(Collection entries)
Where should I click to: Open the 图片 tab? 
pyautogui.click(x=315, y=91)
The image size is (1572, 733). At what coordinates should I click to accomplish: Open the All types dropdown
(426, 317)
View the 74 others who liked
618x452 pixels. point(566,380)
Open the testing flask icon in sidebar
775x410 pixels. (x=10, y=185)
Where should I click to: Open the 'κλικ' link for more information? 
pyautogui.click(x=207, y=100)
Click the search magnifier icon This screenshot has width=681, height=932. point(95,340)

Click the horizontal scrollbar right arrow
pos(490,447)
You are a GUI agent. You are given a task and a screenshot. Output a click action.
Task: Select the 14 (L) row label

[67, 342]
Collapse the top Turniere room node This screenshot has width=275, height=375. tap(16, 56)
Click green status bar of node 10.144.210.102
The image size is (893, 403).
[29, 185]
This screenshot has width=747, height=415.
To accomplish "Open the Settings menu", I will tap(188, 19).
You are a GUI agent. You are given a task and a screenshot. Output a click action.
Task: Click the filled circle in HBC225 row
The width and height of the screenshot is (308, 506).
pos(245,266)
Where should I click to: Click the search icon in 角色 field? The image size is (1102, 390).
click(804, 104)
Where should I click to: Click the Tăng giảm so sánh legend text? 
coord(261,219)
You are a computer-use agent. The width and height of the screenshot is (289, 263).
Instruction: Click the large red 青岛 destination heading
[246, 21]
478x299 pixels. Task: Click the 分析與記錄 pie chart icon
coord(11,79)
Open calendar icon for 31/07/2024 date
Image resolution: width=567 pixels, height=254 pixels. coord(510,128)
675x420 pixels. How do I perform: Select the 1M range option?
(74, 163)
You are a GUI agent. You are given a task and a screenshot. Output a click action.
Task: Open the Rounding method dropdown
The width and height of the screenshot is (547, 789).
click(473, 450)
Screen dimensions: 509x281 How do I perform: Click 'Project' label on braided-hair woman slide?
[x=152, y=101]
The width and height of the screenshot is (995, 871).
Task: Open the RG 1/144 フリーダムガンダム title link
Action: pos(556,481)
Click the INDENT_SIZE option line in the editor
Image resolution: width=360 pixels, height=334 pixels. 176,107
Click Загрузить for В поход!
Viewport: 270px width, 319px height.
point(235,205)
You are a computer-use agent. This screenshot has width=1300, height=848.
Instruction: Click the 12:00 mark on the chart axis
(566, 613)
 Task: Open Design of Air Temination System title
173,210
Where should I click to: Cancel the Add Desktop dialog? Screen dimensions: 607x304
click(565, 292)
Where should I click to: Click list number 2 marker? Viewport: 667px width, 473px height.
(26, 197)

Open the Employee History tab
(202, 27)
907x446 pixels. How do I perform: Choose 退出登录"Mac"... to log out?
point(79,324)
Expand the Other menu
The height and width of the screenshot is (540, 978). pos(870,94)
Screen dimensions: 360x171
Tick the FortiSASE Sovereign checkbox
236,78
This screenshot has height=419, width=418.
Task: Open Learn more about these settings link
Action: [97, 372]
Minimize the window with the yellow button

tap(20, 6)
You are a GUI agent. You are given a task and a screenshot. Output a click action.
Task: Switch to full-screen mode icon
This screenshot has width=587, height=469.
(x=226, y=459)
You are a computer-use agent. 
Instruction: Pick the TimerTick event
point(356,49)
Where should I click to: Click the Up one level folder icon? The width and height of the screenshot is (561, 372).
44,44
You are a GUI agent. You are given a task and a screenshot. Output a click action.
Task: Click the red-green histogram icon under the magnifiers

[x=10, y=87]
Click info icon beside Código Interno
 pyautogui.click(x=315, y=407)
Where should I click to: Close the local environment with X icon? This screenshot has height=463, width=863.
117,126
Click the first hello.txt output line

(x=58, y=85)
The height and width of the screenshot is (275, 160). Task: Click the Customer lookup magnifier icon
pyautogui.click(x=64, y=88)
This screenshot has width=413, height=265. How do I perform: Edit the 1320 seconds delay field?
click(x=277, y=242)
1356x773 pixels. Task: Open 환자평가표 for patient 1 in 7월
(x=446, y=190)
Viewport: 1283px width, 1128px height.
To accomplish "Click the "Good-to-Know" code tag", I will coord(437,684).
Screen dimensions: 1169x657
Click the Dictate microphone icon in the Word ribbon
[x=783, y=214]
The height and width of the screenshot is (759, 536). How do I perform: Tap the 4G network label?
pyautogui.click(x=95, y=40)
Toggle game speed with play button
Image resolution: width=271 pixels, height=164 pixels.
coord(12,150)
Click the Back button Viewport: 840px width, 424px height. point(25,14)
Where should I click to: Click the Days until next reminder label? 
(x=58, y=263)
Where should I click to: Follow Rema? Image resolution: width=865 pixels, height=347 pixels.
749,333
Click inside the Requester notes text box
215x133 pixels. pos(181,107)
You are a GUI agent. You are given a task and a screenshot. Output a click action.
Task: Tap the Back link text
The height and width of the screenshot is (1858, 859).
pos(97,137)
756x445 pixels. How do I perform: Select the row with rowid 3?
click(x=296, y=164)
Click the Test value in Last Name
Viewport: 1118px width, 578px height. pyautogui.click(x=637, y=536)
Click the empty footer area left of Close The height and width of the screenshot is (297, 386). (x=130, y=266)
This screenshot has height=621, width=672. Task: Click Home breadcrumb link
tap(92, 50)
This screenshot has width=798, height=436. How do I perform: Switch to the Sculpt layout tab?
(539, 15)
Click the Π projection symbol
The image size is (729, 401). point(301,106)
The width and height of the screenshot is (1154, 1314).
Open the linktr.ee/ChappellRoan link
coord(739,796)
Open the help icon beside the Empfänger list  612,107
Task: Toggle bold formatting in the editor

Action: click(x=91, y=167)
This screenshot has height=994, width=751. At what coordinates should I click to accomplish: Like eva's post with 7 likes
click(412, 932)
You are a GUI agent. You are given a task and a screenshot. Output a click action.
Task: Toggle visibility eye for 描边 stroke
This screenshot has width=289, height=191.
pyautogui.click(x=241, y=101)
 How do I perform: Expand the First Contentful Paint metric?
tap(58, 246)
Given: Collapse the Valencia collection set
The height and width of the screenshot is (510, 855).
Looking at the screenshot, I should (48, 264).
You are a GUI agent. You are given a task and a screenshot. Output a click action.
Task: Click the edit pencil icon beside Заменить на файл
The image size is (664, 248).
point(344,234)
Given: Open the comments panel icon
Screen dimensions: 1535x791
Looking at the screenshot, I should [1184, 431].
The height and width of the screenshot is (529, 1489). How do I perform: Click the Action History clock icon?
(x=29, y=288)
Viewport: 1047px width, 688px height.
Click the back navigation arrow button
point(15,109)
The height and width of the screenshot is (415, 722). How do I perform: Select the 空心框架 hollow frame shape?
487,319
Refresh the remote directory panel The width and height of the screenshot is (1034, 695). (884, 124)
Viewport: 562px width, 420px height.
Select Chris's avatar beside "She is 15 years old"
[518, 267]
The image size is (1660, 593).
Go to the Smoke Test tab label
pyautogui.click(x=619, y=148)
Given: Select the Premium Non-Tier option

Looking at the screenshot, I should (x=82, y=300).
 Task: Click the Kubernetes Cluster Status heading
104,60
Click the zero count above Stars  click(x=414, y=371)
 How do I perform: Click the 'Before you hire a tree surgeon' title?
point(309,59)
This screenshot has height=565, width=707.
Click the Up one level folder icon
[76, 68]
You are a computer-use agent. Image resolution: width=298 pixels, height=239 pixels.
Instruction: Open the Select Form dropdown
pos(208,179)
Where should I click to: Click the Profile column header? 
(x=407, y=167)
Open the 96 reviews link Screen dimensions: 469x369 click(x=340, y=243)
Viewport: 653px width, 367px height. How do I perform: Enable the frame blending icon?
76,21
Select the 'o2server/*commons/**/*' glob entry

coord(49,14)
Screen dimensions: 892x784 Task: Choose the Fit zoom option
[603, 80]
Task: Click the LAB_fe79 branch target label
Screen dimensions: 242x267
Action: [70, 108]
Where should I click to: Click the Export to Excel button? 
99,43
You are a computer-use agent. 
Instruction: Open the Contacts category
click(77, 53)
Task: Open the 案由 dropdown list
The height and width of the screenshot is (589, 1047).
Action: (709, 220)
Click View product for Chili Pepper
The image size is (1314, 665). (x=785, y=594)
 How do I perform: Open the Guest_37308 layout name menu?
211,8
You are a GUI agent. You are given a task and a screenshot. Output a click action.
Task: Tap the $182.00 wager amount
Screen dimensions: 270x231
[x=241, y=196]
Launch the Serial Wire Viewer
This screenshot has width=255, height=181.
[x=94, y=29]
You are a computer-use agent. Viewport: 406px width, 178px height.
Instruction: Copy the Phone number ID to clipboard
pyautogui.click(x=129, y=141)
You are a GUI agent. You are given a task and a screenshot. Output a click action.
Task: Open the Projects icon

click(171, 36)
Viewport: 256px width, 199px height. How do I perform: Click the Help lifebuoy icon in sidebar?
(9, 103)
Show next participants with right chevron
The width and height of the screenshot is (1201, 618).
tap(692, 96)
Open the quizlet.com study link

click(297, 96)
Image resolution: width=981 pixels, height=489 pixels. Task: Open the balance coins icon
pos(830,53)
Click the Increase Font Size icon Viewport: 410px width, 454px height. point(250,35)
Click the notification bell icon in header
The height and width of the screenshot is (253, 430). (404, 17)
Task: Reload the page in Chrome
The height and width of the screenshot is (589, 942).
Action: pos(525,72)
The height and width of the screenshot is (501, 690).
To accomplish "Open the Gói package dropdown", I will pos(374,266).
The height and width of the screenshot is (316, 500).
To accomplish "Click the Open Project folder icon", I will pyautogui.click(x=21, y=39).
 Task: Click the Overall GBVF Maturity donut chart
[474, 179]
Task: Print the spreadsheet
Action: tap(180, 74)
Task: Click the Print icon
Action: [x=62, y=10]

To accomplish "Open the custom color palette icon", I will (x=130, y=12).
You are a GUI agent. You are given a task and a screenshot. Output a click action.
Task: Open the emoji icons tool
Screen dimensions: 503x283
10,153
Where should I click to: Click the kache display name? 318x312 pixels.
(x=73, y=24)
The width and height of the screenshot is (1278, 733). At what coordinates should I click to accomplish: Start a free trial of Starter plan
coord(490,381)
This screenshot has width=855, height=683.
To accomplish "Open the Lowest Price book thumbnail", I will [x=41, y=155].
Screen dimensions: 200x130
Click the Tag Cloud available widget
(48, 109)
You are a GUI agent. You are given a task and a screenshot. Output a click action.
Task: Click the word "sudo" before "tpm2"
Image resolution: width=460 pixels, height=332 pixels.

Requirement — For this exercise, find all lines in the records containing the word "will" and copy them.

Written solution —
To accomplish "Open the Settings menu", I will tap(188, 19).
To accomplish "Click the "Good-to-Know" code tag", I will coord(437,684).
To accomplish "Open the Gói package dropdown", I will pos(374,266).
To accomplish "Click the Open Project folder icon", I will pyautogui.click(x=21, y=39).
To accomplish "Open the custom color palette icon", I will (x=130, y=12).
To accomplish "Open the Lowest Price book thumbnail", I will [x=41, y=155].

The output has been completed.